Sunday, February 21, 2021

Legal Theory Blog: John Rawls at 100, "A Theory of Justice" at 50



John Rawls - the most influential legal philosopher of the past century - is paid just tribute by UVA legal philosopher Lawrence Solum.  For my part I can say only that the thick green book sat on my shelf partially read for many years.  He was urged upon me by a classmate Marilyn Morheuser, a former nun, civil rights activist in Milwaukee, who became the first director of the Education Law Center spawned by Rutgers professor Paul Tractenberg.
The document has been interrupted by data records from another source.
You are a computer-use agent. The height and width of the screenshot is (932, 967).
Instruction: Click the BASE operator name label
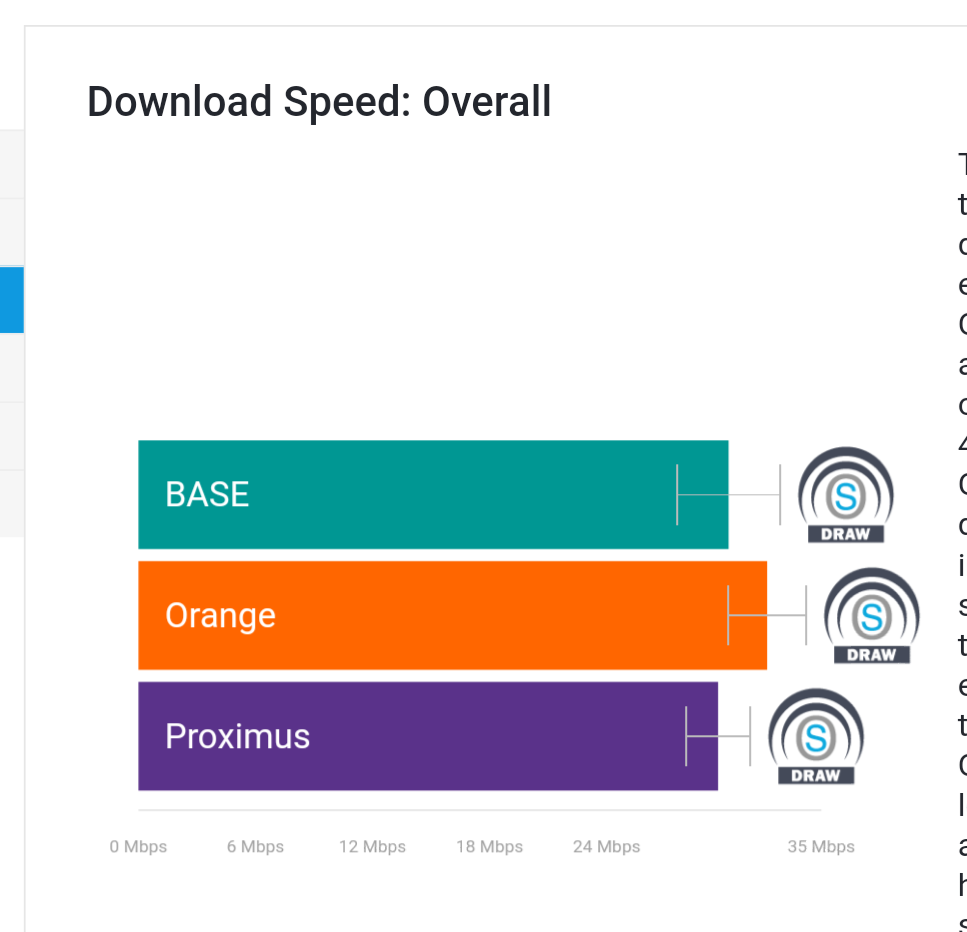[207, 494]
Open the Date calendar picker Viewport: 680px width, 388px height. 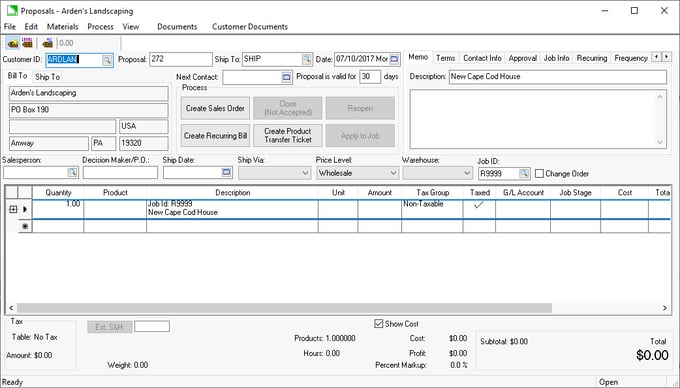(x=394, y=59)
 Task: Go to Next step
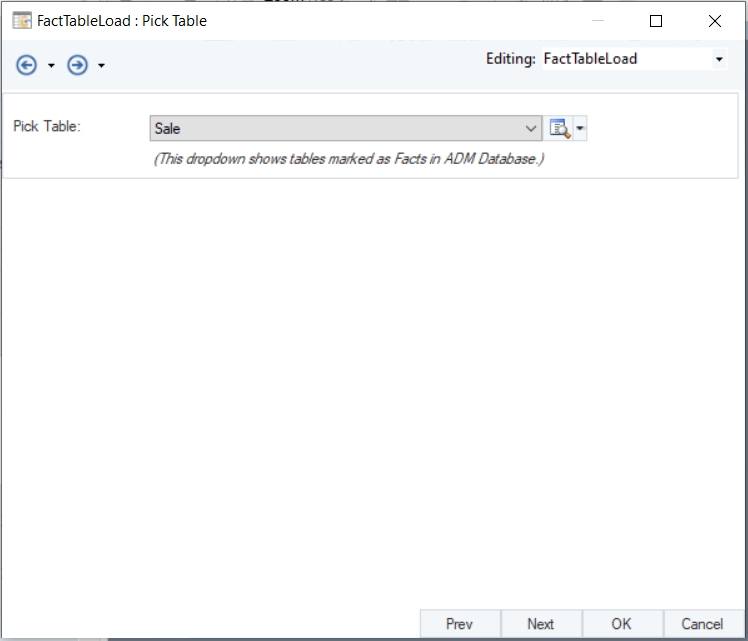[540, 624]

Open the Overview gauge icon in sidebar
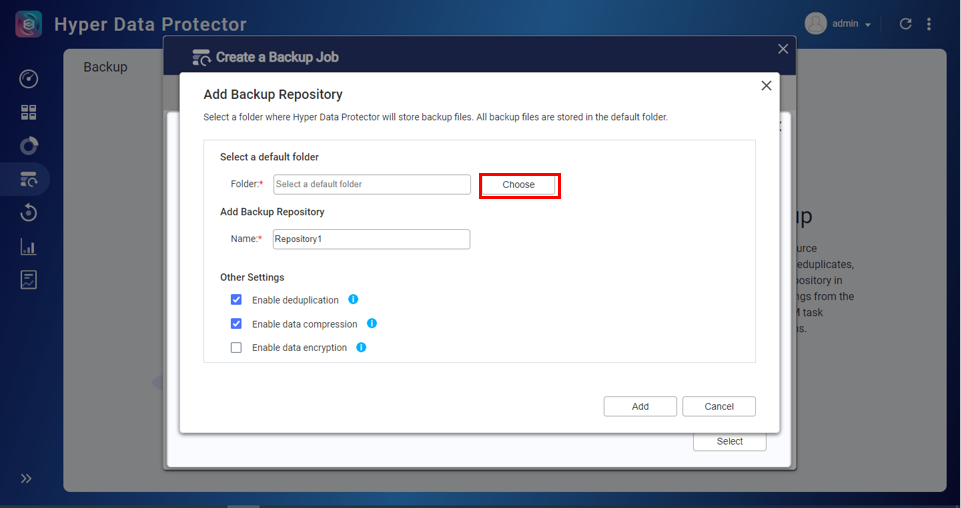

Rawls, she said, believes in equal justice, in fairness.
Modest effort on my part showed that he said that you should choose the right rule from behind a veil - that you would not know whether you would be burdened or benefited by the rule you choose.  I got the idea - Rawls was in the ethical tradition of Immanuel Kant, whose Foundations of the Metaphysics of Morals I had read.  Treat others as though they are ends in themselves, not means to an end.
As time went on I became a loyal reader of the NYU legal philosopher Ronald Dworkin who built on Rawls.  So my knowledge of Rawls is filtered that way - through others, but particularly Dworkin.  James Fleming organized a conference Rawls and Law at Fordham in 2003.  Dworkin's keynote address was a powerful critique of utilitarianism - a philosophy that had long repelled me as the antithesis of Kant.  So I embraced Dworkin's CONFESSION:
Some of you will have noticed a certain congruence between the positions in legal theory I say Rawls's arguments support and those I have myself tried to defend, and you may think this no accident. So I offer you a confession, but with no apology. The work of philosophical icons is rich enough to allow appropriation through interpretation. Each of us has his or her own Immanuel Kant, and from now on we will struggle, each of us, for the benediction of John Rawls. And with very good reason. As this conference shows, after all the books, all the footnotes, all the wonderful discussions, we are only just beginning to grasp how much we have to learn from that man.
- GWC


By Lawrence Solum

Today is the the 100th anniversary of the birth of John Rawls, one of the most influential philosophers of the twentieth century.  Rawls was a key figure in the revitalization of moral and political philosophy.  This year, his most important work, "A Theory of Justice," marks its 50th anniversary.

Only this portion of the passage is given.